Nací en dictadura y en pleno toque de queda. Mi viejo, al volante, movía un pañuelo blanco mientras mi madre se agarraba la guata (panza) con ambas manos para no parir arriba del auto. Tenían miedo de que las fuerzas de seguridad confundieran las razones de su prisa y detuvieran el automóvil violentamente. Así se vivía en Chile: vida y muerte estaban interpelados por el miedo y la persecución. Hoy, 41 años después, me encuentro movilizado y esperanzado en las calles. Las fuerzas de seguridad están en ellas, como en el pasado; pero el miedo no es el mismo. Este es sin duda un momento único e irrepetible para esta delgada franja de tierra.
A diferencia de Chile, en Argentina las manifestaciones callejeras y la expresión pública del reclamo están socialmente legitimadas y son cotidianas. En mi país estas prácticas estaban adormecidas. Mientras el/la argentino/a es conocido/a por salir a la calle cuando sus derechos son tocados, el/la chileno/a es visto/a como callado y sumiso. Esta mirada la fui conociendo gracias a vivir en varios países y viajar por otros tantos, ocasiones en las que solían surgir los “pero ustedes los chilenos están bien” o, a veces de forma más sarcásticas, si “ustedes son los mejores alumnos”, con relación a nuestro seguimiento a las políticas neoliberales.
Hoy esto se rompió: la burbuja se destapó, la olla a presión –quizá la mejor de las metáforas– estalló. Mientras el ministro de Transporte no usa el metro, el de Salud se atiende en clínicas privadas y la ministra de Educación, devota pinochetista, estudió en un exclusivo colegio de monjas al igual que sus hijas, Piñera cree que estamos en guerra frente a un peligroso enemigo y la primera dama habla de una “invasión alienígena”. En La Moneda y los principales thinktank se preguntan qué pasó. Pues la gente se cansó de gobernantes elitistas.
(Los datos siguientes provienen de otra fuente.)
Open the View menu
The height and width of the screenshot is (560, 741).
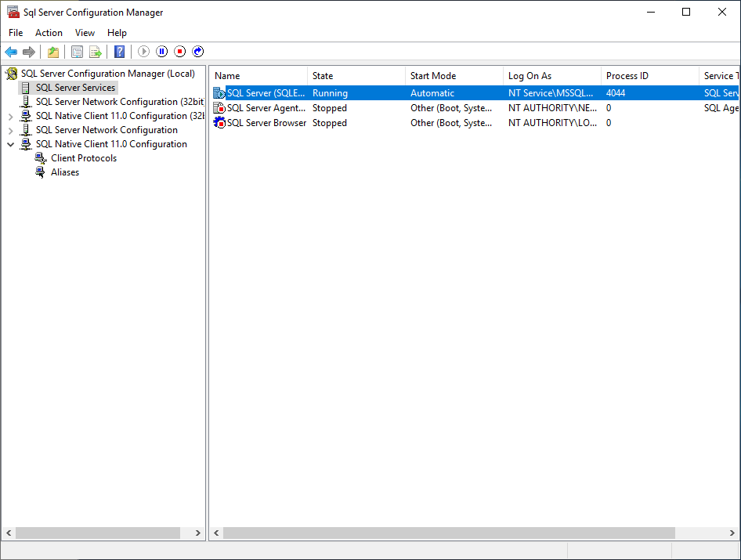(x=85, y=33)
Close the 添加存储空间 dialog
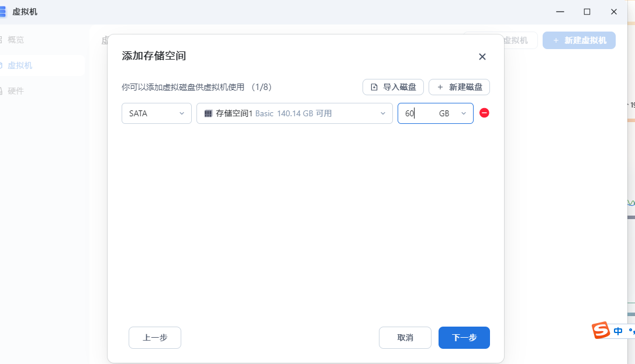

Estamos frente a una revuelta social producto de un agobio generalizado por los continuos saqueos de esta élite y de sus amigos: sueldos miserables, pensiones indignas, educación de mala calidad, deuda universitaria vitalicia, licencias médicas por depresión, salud precaria. Estas son las condiciones de vida popular en Chile. Mientras tanto, vemos los altos sueldos de la élite política y cada vez más casos por corrupción. Juntos, estos elementos constituyen los principales reclamos de un estallido que surge como promesa a desmantelar un modelo de maltratos y privilegios que ya no resiste.
El sábado 19 y el domingo 20 de octubre salí a la calle en bicicleta. Estuve en diversos puntos importantes del centro de la capital chilena. Me encontré con consignas contra la policía y el gobierno, barricadas con fuego, mucha gente caceroleando, saqueos a supermercados, esperanza, indignación, temor y muchas actitudes de solidaridad. Me sentí parte de un colectivo y de estar viviendo un momento único, me sentí orgulloso de ser chileno. Llegué a almorzar a la casa de mi mamá y ahí el miedo me invadió. Al escuchar la radio y la televisión todo parecía robos y saqueos, no había nada más para los medios de comunicación masivos, en su enorme mayoría aliados al gobierno. Dudé, y me puse en estado de pánico. Luego salí nuevamente a la calle y vi que, aunque muy relevantes, los saqueos no eran lo único.
El lunes participé de la asamblea auto-convocada del barrio Yungay en la comuna de Santiago Centro (corazón de la Región Metropolitana de Santiago), espacio donde los participantes pusieron a disposición sus casas, saberes y experiencias, consensuando exigir a los medios y autoridades el inmediato retiro de los militares de la calle y el llamado a una Asamblea Constituyente que modifique la actual carta magna pinochetista.
Ya estamos a martes y todo cambia, aunque persiste. Los muertos se dividen entre los asesinados por fuerzas públicas y los quemados dentro de supermercados (es mucho más fácil cobrar los seguros en caso de incendio). Los medios acomodan sus discursos y se multiplican los videos donde se ve a policías y militares disparando, robando y organizando saqueos.
Ahora la necesidad es mirarnos, reunirnos y conversar. Pero nos cuesta. Los valores del individualismo están profundamente anclados. Quizá la única experiencia posdictadura sea la del gran terremoto del 2010, cuando, por necesidad, la gente abrió sus casas, hospedó a vecinos y alimentó a desconocidos. Ahora que fue el pueblo y no la tierra la que se estremeció es de esperar que estas acciones se multipliquen. Aunque difícil, tengo esperanza de que la gran experiencia de organización social de Yungay pueda replicarse en el resto del país juntando a los/as vecinos/as y generando espacios de discusión y reflexión .Estamos frente a una oportunidad única y no podemos desaprovecharla.